力みのないフォームから繰り出されるスルーパス、相手の逆を取るターン。 「柏の未来は明るい」と誰もが確信した存在でした。
忘れられない2011年、伝説の「へなちょこシュート」
茨田選手を語る上で、レイソルサポーターなら絶対に外せないシーンがあります。
2011年 J1リーグ最終節 vs 浦和レッズ。 昇格即優勝という偉業がかかった、運命の埼玉スタジアムでの一戦です。
2-1でリードして迎えた後半、試合を決定づける3点目を決めたのが、当時20歳の茨田選手でした。
CKのこぼれ球がペナルティアーク付近の彼の前へ。 「ふかせず枠へ!」という意識で放ったミドルシュート。 正直に言います。あれ、どう見ても**「へなちょこ」**でしたよね(笑)。

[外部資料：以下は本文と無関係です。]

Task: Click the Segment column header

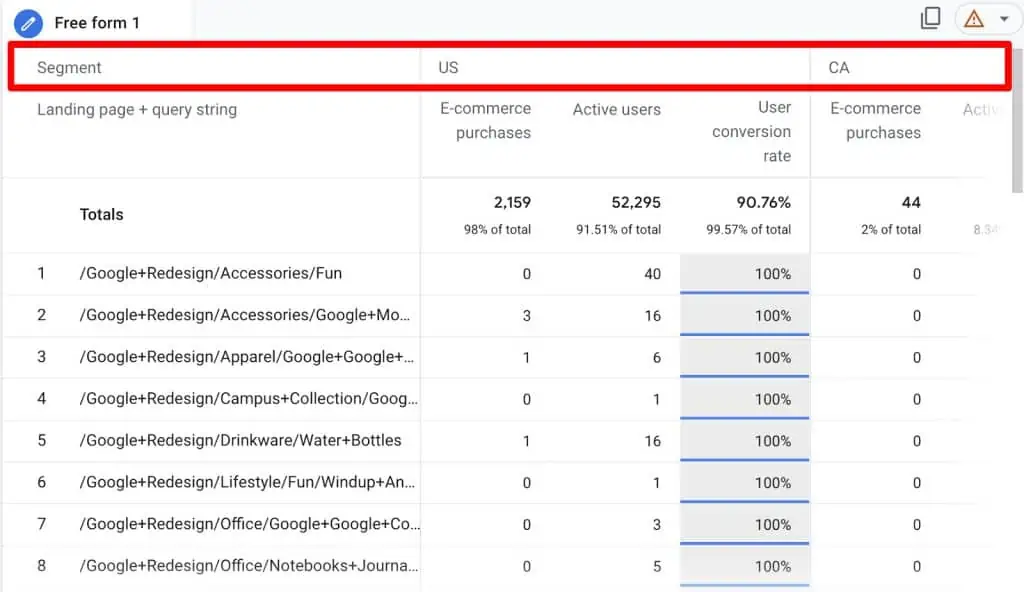Action: click(x=68, y=67)
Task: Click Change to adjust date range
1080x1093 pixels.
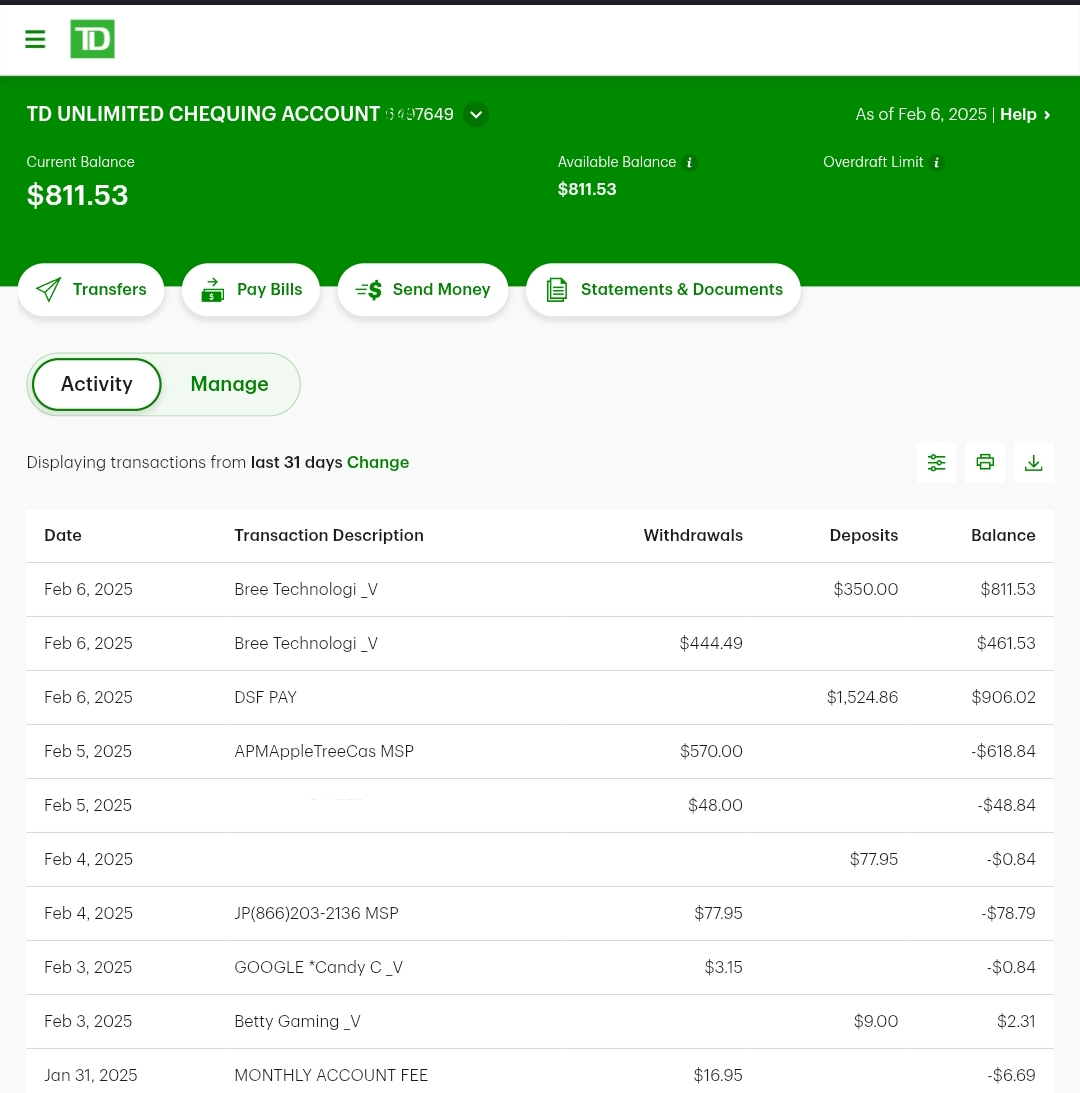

弾丸シュートでもなく、美しい弧を描いたわけでもない。ボテボテとバウンドしたボールは、しかし絶妙なコースでGKの手を弾き、ゴールネットに吸い込まれていきました。
「あれが入るのか!!」
驚きと、優勝を確信した歓喜。 「天才は、こういう不思議な運も持っているんだ」 そう思わされた、私のサポーター人生の中でもベストゴールの一つです。あのゴールがなければ、最後のハラハラ感はもっと凄かったはずですから。
湘南で見せた「戦える選手」への進化
その後、大宮アルディージャを経て2020年に湘南ベルマーレへ移籍。 正直、最初は驚きました。「走るサッカー」の湘南と、「テクニシャン」の茨田選手。水と油ではないかと。
しかし、彼は変わりました。 レイソル時代の上手さはそのままに、守備で泥臭く走り、体を張り、ボランチだけでなくウイングバックまでこなす。 「巧いだけの選手」から、**「戦術理解度が高く、チームのために戦える選手」**へと、見事な進化を遂げていました。
古巣のファンとして、その姿は頼もしくもあり、対戦相手としては本当に嫌な選手になっていました。
最後に:まだ終わる選手じゃない
今回の契約満了は一つの区切りですが、30代前半、彼の技術と経験は円熟味を増しています。 J1優勝を知り、降格も知り、スタイルが異なるクラブで適応してきた彼の経験値は、どのクラブにとっても喉から手が出るほど欲しいはずです。
次のステージがどこになるかは分かりません。 でも、本音を少しだけ言わせてもらえば……
「今のレイソルに、バラちゃんみたいな選手が必要なんじゃないか?」 「また日立台で、あの『へなちょこ』だけど決定的な仕事をする姿が見たい」
そんな淡い期待を抱きつつ、まずは湘南での4年間にお疲れ様と言いたいです。 ありがとう、茨田陽生。 君の次のキックオフを、ずっと応援しています。